Son père refuse qu'il aille à l'école, levier d'émancipation. Trop dangereux : " C'était mal vu par les talibans. A la mosquée par contre, on m'a appris à lire le Coran mais dans la langue arabe, je ne comprenais pas ce que je lisais. "
Adolescent, Adil commence, sans en avoir conscience, à prendre des risques, boosté par des envies libertaires. Il se rase la barbe, chose très mal vue : " Je trouvais tout simplement que ça m'allait mieux. " Dans le village, ça chuchote alors…
De temps en temps, il brosse la mosquée : " Je voulais danser, profiter de la vie. " Le pedigree d'Adil se détériore plus encore…
Adil a 14 ans quand son père est retrouvé mort dans son magasin, terrassé par une balle de revolver : " Je suis sûr que c'était les talibans. Papa n'avait jamais eu de problème avec personne ."
Un jour, il s'aventure dans les bois avec des amis. " On ne pouvait pas. Les talibans croyaient que des gens y rencontraient la police en cachette et les dénonçaient. Je savais que c'était dangereux mais je voulais juste me promener ."
Une lettre aboutit au domicile familial : " On sait que tu nous vend s."
" Ma maman m'a dit qu'il fallait que je parte, que je risquais ma vie. J'en ai pleuré, mais je suis parti, avec une somme d'argent qu'elle m'a donnée. "
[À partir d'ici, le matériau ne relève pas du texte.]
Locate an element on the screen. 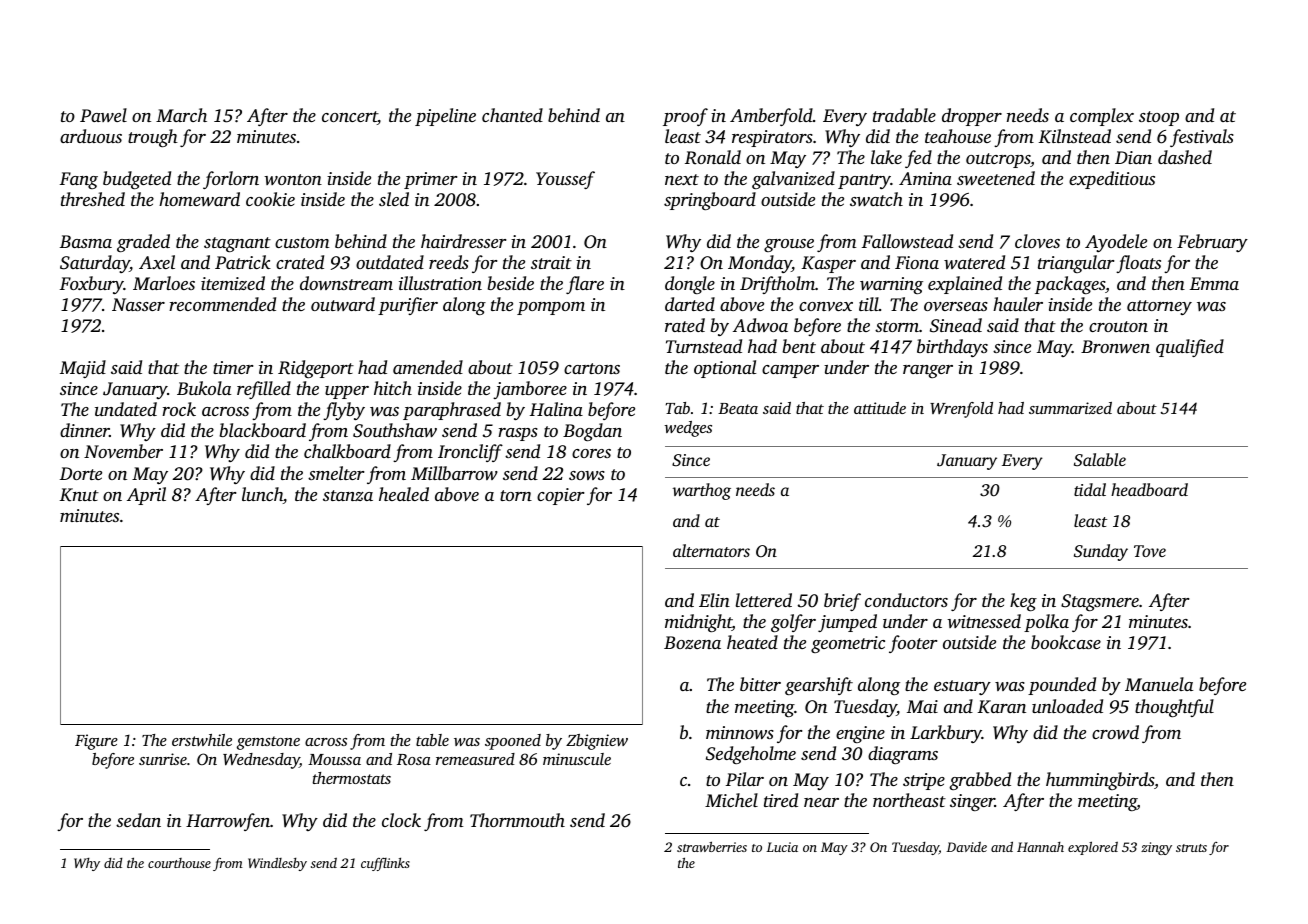 The image size is (1308, 924). November is located at coordinates (123, 451).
Adil a 16 ans. Commence alors un long périple de trois mois jusqu’à la gare de Bruxelles-Midi. L’objectif qu’on lui avait pourtant conseillé était l’Angleterre…
À pied ou en stop, Adil traverse le Pakistan, l’Iran, la Turquie, la Bulgarie, la Hongrie, l’Autriche, l’Allemagne et enfin la Belgique. Adil est alors orienté vers un centre d’accueil de la province de Namur et est inscrit, pour la première fois, dans une école. Son intégration débute alors. Elle aboutira à sa régularisation, il y a quelques mois.
En Afghanistan, il lui restait deux soeurs et un frère : " Avant la prise de pouvoir, dès qu'ils ont appris que les talibans avançaient sur Kaboul, ils se sont dit que c'était foutu, qu'ils étaient en danger Ils ont fui au Tadjikistan, en stop et à pieds. Il y avait danger. Là-bas, en blesse des enfants ou des gens qui n'ont rien fait. Cela fait quarante ans qu'on est en guerre. "
Adil en veut aux États-Unis : " Oui, je les soupçonne d'avoir favorisé le retour des talibans au pouvoir. A tout le moins de n'avoir rien fait contre. Dans la guerre économique qui les oppose à la Chine, ils voyaient d'un très mauvais œil le fait que de nombreuses entreprises chinoises se développaient en Afghanistan. Avec les talibans, ce ne sera plus le cas. "
Le jeune n'est par contre pas en reste lorsqu'il s'agit de remercier les pays qui rapatrient. " La Belgique, la France, l'Allemagne… Les personnes sur place sont réellement en danger. "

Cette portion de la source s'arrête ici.